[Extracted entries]

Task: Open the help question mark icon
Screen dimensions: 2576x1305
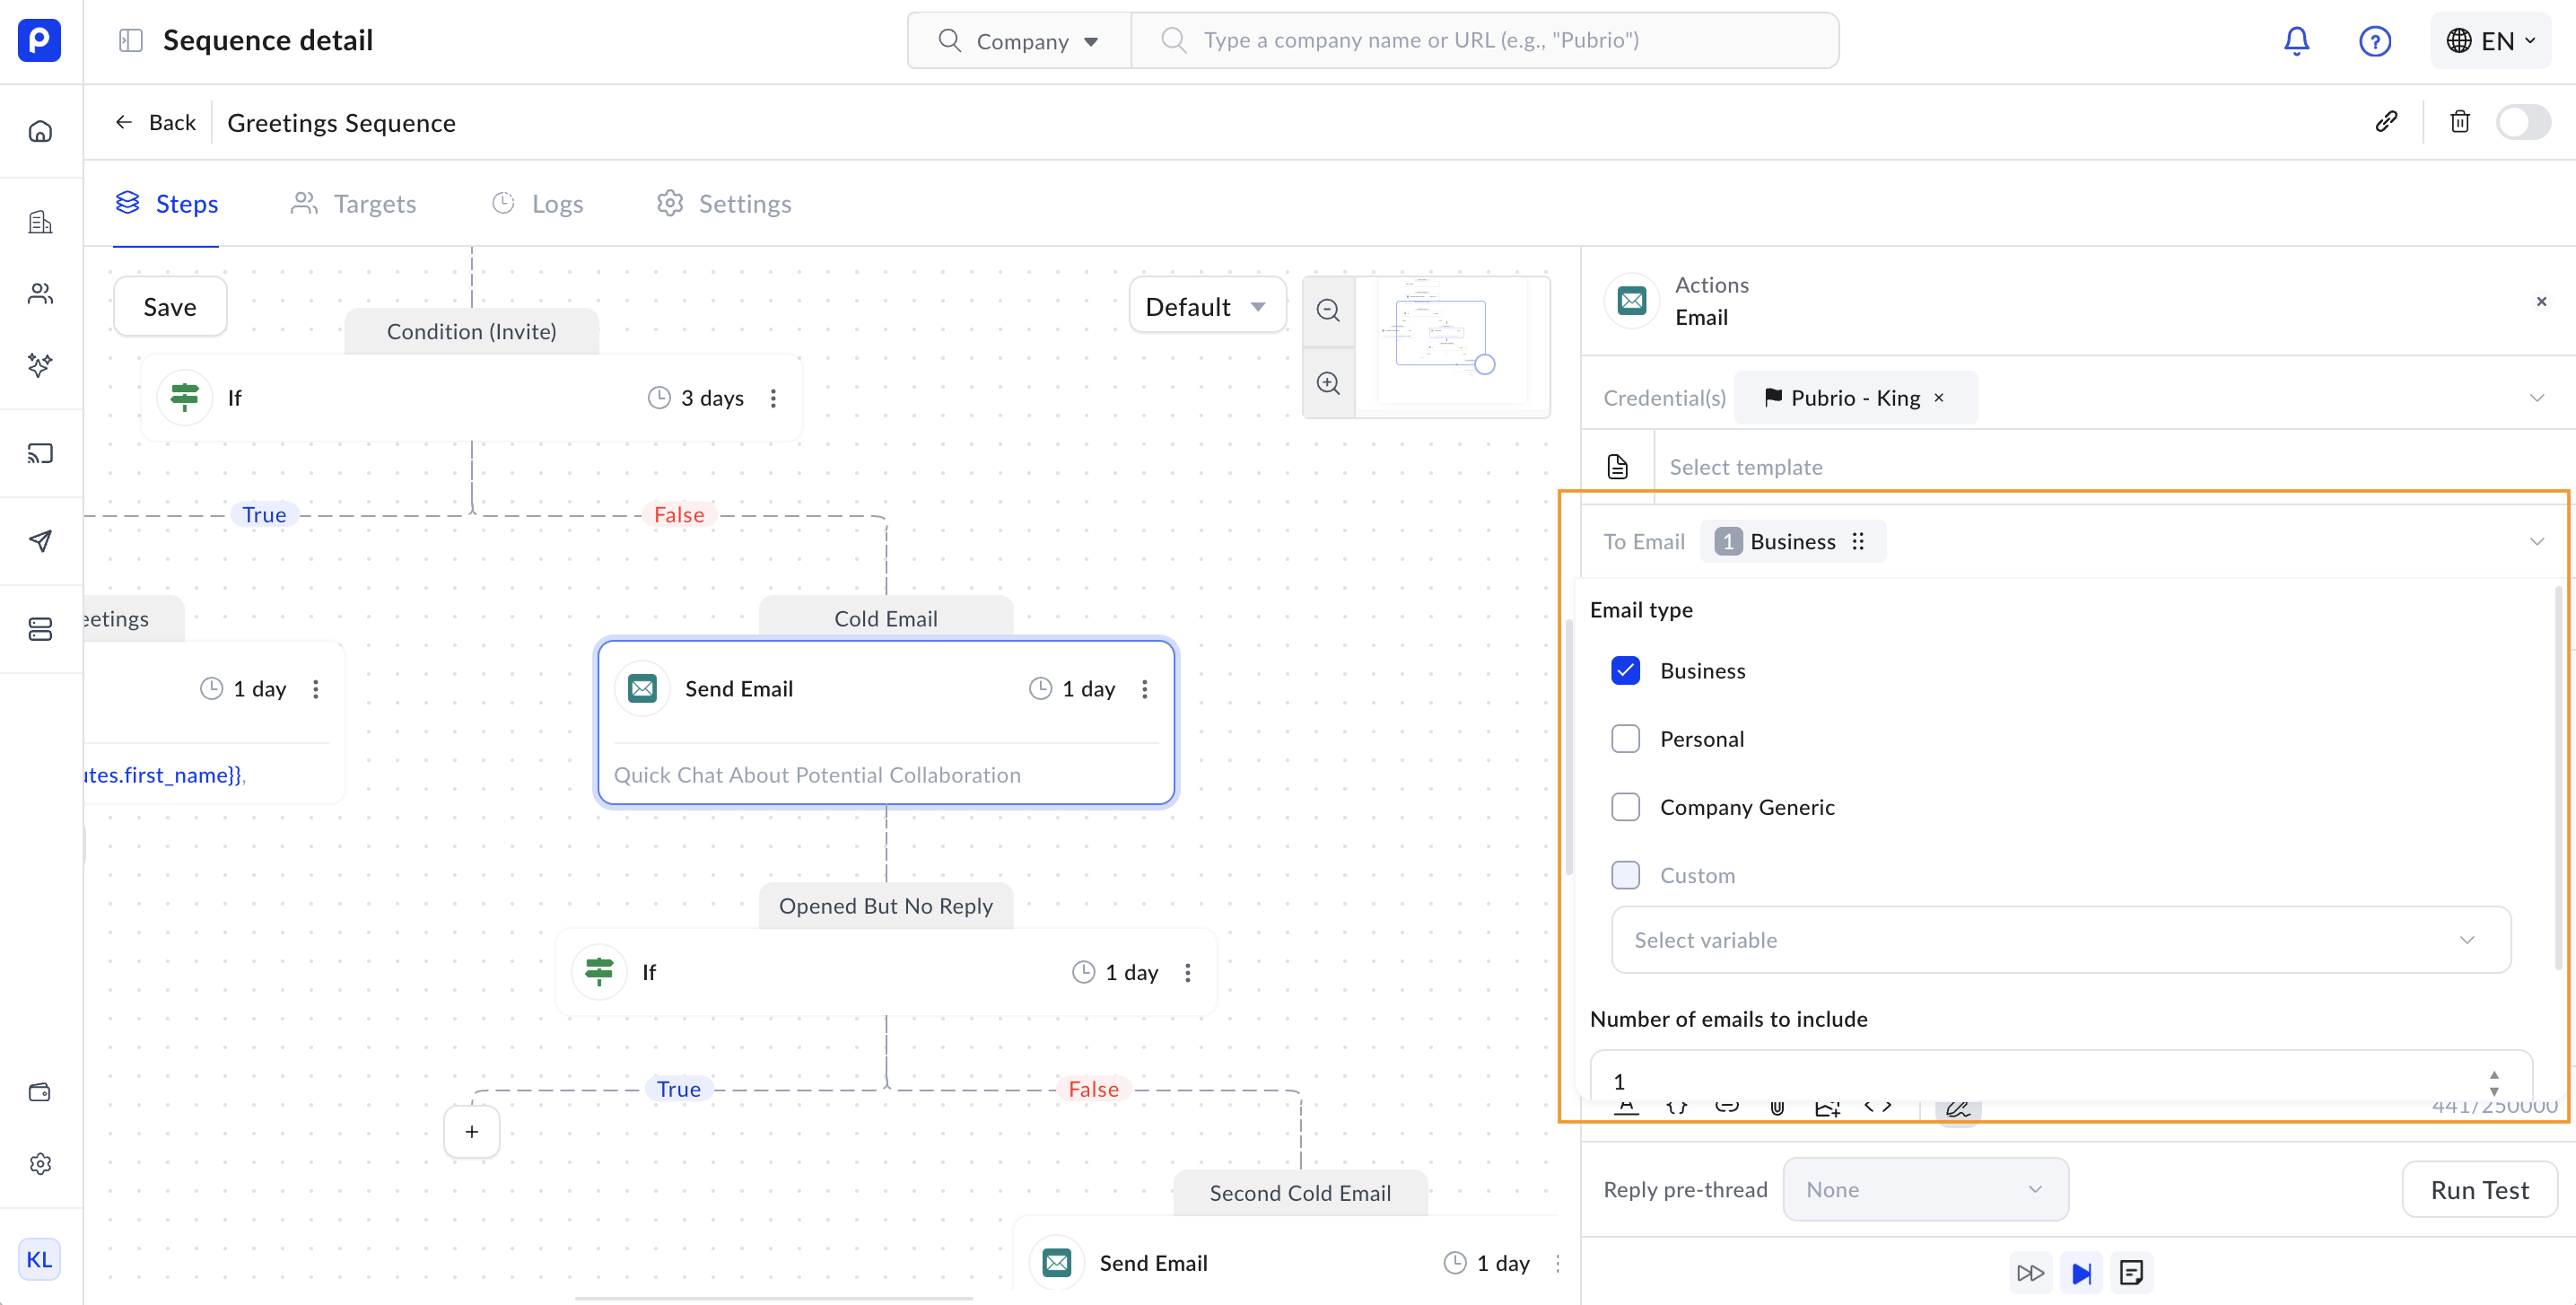Action: pos(2374,41)
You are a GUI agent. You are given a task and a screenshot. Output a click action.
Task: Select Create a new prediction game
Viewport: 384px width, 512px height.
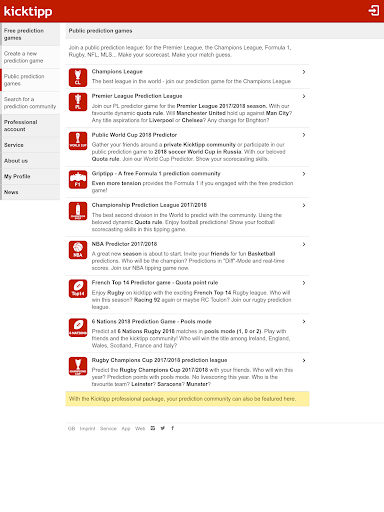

▸ Short problem
Copy out the lines from the one containing "You are a GUI" through the end of the entries, keeping every word and line break as it is. Leave the pictures out of your answer.

▸ Response to the task
You are a GUI agent. You are given a task and a screenshot. Output a click action.
Task: Select Create a new prediction game
Viewport: 384px width, 512px height.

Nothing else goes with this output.